Algunos grupos espirituales están adoptando una práctica sencilla pero significativa en su rutina diaria: lavarse las manos con agua salada. Creen que este ritual ayuda a eliminar la energía negativa y a equilibrar la influencia de los planetas.
El proceso consiste en lavar las manos cuidadosamente añadiendo una pequeña cantidad de sal al agua. Quienes lo practican afirman que no solo limpia la suciedad física, sino que también ayuda a “reiniciar” la energía del cuerpo y a armonizar la mente y las emociones con el entorno.
Lo que se cree que hace este ritual Según la astrología, esta práctica está relacionada con la influencia de los planetas en la vida humana. Cada planeta cumple un papel distinto, y el uso de agua salada se considera una forma de equilibrar estas energías:
- Sol: se cree que aporta calma, confianza, liderazgo y éxito.
- Luna: ayuda a liberar cargas emocionales, reducir la ansiedad y evitar pensamientos excesivos.
- Marte: favorece el control de la ira y fortalece la resiliencia interna.

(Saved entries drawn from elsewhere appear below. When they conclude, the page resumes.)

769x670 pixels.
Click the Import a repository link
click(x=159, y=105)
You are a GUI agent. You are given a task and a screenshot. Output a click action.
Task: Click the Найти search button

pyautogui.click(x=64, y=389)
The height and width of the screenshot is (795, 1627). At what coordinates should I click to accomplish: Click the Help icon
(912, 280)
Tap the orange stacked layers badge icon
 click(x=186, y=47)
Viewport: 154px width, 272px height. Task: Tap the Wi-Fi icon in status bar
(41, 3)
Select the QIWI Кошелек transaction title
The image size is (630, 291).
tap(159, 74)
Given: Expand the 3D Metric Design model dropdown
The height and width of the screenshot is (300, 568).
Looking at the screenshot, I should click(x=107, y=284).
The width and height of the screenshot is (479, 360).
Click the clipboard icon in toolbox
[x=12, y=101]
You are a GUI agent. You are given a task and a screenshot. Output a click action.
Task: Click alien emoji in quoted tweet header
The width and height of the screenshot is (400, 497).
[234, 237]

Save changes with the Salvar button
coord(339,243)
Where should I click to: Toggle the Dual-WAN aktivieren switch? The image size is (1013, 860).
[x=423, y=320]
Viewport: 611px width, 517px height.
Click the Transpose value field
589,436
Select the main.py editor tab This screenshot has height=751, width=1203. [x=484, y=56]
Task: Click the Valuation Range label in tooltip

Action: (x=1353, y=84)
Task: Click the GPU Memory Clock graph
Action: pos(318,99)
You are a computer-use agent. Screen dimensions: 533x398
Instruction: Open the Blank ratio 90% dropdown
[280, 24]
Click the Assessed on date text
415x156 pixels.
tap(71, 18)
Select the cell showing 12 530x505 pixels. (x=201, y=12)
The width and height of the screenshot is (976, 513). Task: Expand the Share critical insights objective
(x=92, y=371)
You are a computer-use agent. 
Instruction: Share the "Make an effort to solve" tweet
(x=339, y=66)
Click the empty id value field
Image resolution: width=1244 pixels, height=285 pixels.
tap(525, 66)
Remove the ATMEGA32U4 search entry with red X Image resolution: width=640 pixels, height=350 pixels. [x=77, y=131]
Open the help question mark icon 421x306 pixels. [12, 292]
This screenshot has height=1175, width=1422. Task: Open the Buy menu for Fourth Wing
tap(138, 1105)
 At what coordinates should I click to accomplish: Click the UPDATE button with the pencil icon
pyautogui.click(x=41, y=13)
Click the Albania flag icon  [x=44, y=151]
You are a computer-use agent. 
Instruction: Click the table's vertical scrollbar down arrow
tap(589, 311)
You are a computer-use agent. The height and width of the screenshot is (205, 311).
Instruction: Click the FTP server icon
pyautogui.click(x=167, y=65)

- Mercurio: se asocia con una mejor comunicación, concentración y claridad mental.
- Saturno: se dice que elimina obstáculos, retrasos y cargas kármicas.
Además, muchas personas creen que el agua salada actúa como una barrera contra la energía negativa y posibles influencias psíquicas.
También se considera que este ritual promueve la calma, la paz interior y una mayor conexión espiritual.
Conciencia en la vida diaria Una de las razones de su popularidad es su simplicidad. Suele realizarse por la mañana o por la noche, y muchas personas aseguran que dedicar unos minutos a esta práctica, con intención consciente, les aporta claridad mental y bienestar emocional.
Entre la tradición y la vida moderna Aunque históricamente se ha considerado que la sal tiene propiedades purificadoras, no existe evidencia científica que respalde estas creencias. Sin embargo, muchos sostienen que el ritual les ayuda a gestionar sus emociones y a sentirse más conectados con su entorno.
En un contexto donde crece el interés por la astrología y el bienestar holístico, prácticas como esta reflejan un intento de integrar tradiciones antiguas en la vida contemporánea.